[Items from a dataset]
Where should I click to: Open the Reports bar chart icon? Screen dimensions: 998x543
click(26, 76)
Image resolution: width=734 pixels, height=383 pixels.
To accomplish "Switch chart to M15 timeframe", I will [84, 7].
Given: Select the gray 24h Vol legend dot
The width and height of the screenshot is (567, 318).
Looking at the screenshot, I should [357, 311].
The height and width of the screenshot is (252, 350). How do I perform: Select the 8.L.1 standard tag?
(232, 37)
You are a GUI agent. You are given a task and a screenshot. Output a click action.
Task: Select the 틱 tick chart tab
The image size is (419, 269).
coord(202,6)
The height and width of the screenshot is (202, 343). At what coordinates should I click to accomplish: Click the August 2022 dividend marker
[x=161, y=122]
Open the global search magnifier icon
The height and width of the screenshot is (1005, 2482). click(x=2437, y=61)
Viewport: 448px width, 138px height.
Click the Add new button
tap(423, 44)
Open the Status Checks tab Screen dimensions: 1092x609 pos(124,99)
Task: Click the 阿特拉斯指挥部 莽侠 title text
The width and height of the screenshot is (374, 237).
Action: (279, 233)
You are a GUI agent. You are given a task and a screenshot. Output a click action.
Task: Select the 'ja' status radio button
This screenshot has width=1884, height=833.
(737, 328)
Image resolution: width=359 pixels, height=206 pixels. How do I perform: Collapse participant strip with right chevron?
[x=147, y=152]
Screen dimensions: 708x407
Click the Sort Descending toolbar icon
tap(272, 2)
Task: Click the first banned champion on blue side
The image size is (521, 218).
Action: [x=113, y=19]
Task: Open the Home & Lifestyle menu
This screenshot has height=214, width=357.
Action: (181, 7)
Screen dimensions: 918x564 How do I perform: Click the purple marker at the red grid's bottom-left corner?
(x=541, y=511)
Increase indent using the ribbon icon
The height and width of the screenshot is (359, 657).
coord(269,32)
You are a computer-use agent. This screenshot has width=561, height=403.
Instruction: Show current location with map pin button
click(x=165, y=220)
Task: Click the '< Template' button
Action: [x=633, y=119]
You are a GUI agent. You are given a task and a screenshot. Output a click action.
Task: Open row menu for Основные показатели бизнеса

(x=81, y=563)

_Exercise instructions_. Your task is to copy every record exactly.

_Solution to this exercise_.
Where should I click to: Open the Reports bar chart icon? Screen dimensions: 998x543
click(26, 76)
Image resolution: width=734 pixels, height=383 pixels.
To accomplish "Switch chart to M15 timeframe", I will [84, 7].
Given: Select the gray 24h Vol legend dot
The width and height of the screenshot is (567, 318).
Looking at the screenshot, I should [357, 311].
The height and width of the screenshot is (252, 350). How do I perform: Select the 8.L.1 standard tag?
(232, 37)
You are a GUI agent. You are given a task and a screenshot. Output a click action.
Task: Select the 틱 tick chart tab
The image size is (419, 269).
coord(202,6)
The height and width of the screenshot is (202, 343). At what coordinates should I click to accomplish: Click the August 2022 dividend marker
[x=161, y=122]
Open the global search magnifier icon
The height and width of the screenshot is (1005, 2482). click(x=2437, y=61)
Viewport: 448px width, 138px height.
Click the Add new button
tap(423, 44)
Open the Status Checks tab Screen dimensions: 1092x609 pos(124,99)
Task: Click the 阿特拉斯指挥部 莽侠 title text
The width and height of the screenshot is (374, 237).
Action: (279, 233)
You are a GUI agent. You are given a task and a screenshot. Output a click action.
Task: Select the 'ja' status radio button
This screenshot has width=1884, height=833.
(737, 328)
Image resolution: width=359 pixels, height=206 pixels. How do I perform: Collapse participant strip with right chevron?
[x=147, y=152]
Screen dimensions: 708x407
Click the Sort Descending toolbar icon
tap(272, 2)
Task: Click the first banned champion on blue side
The image size is (521, 218).
Action: [x=113, y=19]
Task: Open the Home & Lifestyle menu
This screenshot has height=214, width=357.
Action: (181, 7)
Screen dimensions: 918x564 How do I perform: Click the purple marker at the red grid's bottom-left corner?
(x=541, y=511)
Increase indent using the ribbon icon
The height and width of the screenshot is (359, 657).
coord(269,32)
You are a computer-use agent. This screenshot has width=561, height=403.
Instruction: Show current location with map pin button
click(x=165, y=220)
Task: Click the '< Template' button
Action: [x=633, y=119]
You are a GUI agent. You are given a task and a screenshot. Output a click action.
Task: Open row menu for Основные показатели бизнеса

(x=81, y=563)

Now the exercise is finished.